I'm trying to determine the acceptable applications for two products. I see small differences in the descriptions but they have different UL listings. You may well know my application is fire-stopping conduit penetrations in floors and walls. Can I use either of the following products?

pdf1  pdf2

Thank you.


----------



## pyrguy (Jun 8, 2011)

You will have to look at the listing to see where and for what each of these can be used as a penetration seal.

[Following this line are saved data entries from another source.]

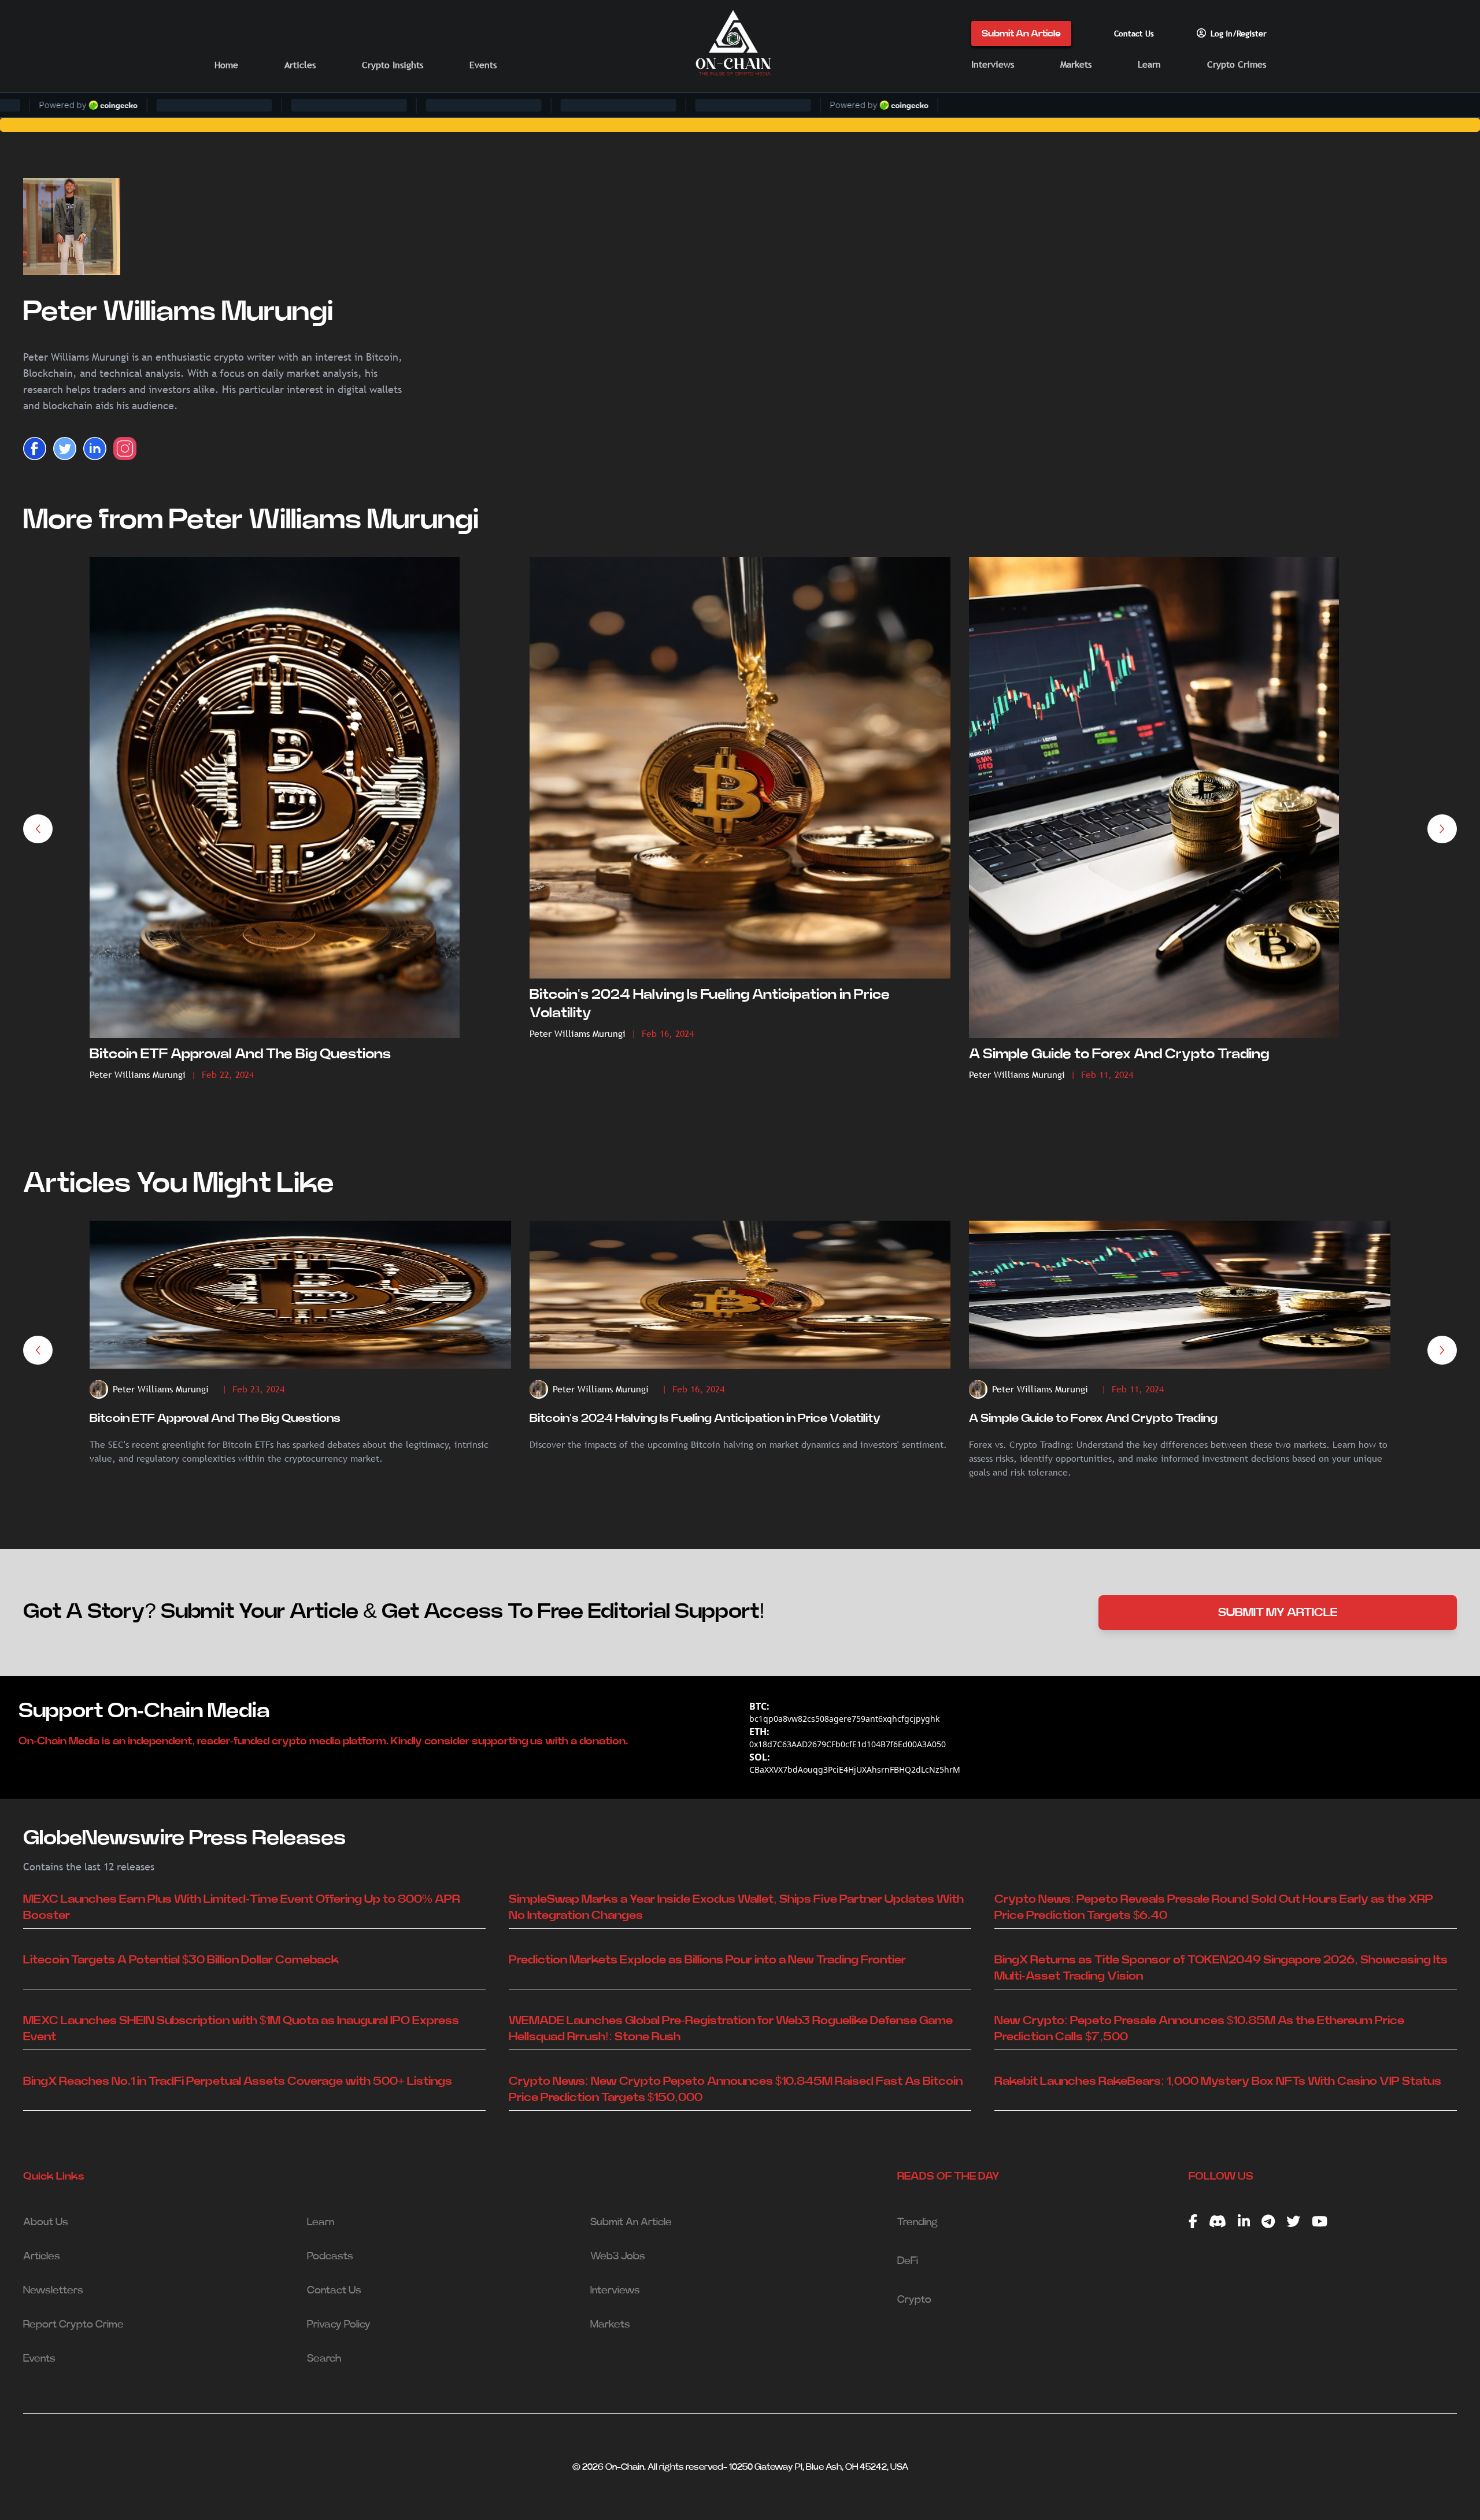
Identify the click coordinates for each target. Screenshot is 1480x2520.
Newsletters (53, 2290)
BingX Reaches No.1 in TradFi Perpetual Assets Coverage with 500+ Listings (237, 2081)
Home (226, 65)
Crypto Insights (392, 65)
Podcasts (330, 2256)
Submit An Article (1021, 33)
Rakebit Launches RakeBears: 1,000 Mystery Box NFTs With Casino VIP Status (1217, 2081)
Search (324, 2359)
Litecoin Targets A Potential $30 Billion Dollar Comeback (181, 1960)
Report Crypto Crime (73, 2324)
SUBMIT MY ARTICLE (1278, 1612)
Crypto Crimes (1236, 64)
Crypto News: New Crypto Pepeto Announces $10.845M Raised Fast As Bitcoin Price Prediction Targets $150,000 (736, 2089)
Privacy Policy (339, 2324)
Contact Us (1134, 33)
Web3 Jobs (617, 2256)
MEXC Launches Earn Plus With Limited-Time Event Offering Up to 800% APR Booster (241, 1907)
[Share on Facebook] (34, 448)
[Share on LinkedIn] (94, 448)
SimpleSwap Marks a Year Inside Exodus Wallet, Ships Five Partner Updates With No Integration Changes (736, 1907)
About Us (45, 2222)
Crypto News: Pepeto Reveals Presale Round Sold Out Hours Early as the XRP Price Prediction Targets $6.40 (1213, 1907)
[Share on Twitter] (64, 448)
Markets (1076, 64)
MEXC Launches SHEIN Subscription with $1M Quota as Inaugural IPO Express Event (241, 2029)
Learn (1149, 64)
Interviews (992, 64)
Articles (300, 65)
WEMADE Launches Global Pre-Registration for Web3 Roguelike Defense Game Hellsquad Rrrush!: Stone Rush (731, 2029)
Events (483, 65)
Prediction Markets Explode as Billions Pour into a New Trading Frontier (707, 1960)
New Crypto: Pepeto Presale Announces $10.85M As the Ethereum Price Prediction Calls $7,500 (1199, 2029)
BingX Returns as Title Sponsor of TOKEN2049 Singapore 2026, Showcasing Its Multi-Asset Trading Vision (1221, 1968)
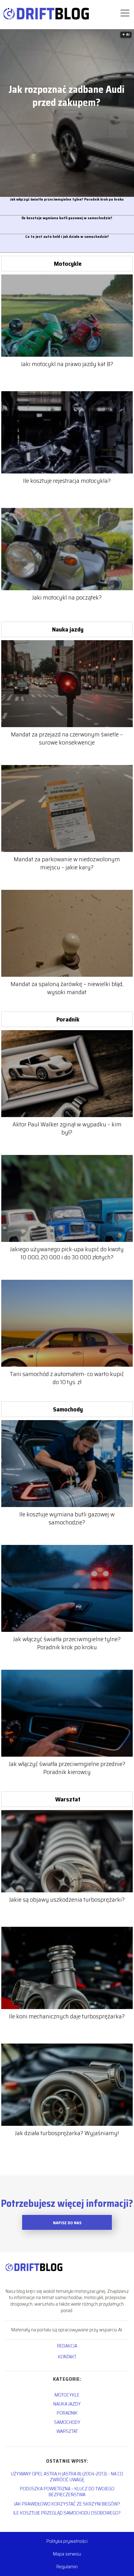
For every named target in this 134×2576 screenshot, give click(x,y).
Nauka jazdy (68, 629)
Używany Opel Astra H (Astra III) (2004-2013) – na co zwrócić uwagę (67, 2476)
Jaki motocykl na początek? (67, 597)
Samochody (68, 1409)
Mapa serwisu (67, 2554)
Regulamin (67, 2566)
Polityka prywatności (67, 2541)
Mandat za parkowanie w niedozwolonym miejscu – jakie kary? (67, 863)
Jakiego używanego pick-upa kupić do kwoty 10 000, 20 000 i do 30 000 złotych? (67, 1253)
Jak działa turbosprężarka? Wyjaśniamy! (67, 2133)
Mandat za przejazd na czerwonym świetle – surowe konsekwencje (67, 738)
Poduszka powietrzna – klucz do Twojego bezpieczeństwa (67, 2491)
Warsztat (67, 1799)
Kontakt (67, 2357)
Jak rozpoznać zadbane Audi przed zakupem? (66, 96)
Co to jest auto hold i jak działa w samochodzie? (67, 236)
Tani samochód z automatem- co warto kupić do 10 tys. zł (67, 1378)
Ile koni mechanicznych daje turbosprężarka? (67, 2016)
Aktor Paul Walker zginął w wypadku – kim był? (67, 1128)
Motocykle (68, 264)
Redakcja (67, 2346)
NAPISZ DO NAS (67, 2223)
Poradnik (67, 1019)
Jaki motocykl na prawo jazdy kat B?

Without the actual listing I would have no idea what are allowed uses.


----------



## chris kennedy (Jun 8, 2011)

One is listed UL 8R57 and the other UL 90G9.


----------



## fatboy (Jun 8, 2011)

At a glance, looks like both are good for up to 4-hours, I'm sure depending on installation details which aren't listed on the data sheets. What is your issue?


----------



## mark handler (Jun 8, 2011)

Different products for Different penetrations:

http://solutions.3m.com/wps/portal/3M/en_US/Fire_Protection_Products/Home/Products_and_Systems/Products_2/?PC_7_RJH9U5230GHHD0IAH52Q9618R7_nid=HCVCM6R43FbeTGS9R7QM25gl

call the sales rep and get the right product for your application


----------



## chris kennedy (Jun 8, 2011)

fatboy said:
			
		

> What is your issue?


I'm old, underpaid, married, can't see or hear, cloths dryer just took a crap, Marlins have lost 6 in a row, my fascia needs replacement, the iron workers drank my last bottle of water today, and I have been using the UL 90G9 caulk forever with no problems but the case at the shop now is the UL 8R57. Just want to make sure I won't have an "issue" when I use it.


----------



## mark handler (Jun 8, 2011)

chris kennedy said:
			
		

> Just want to make sure I won't have an "issue" when I use it.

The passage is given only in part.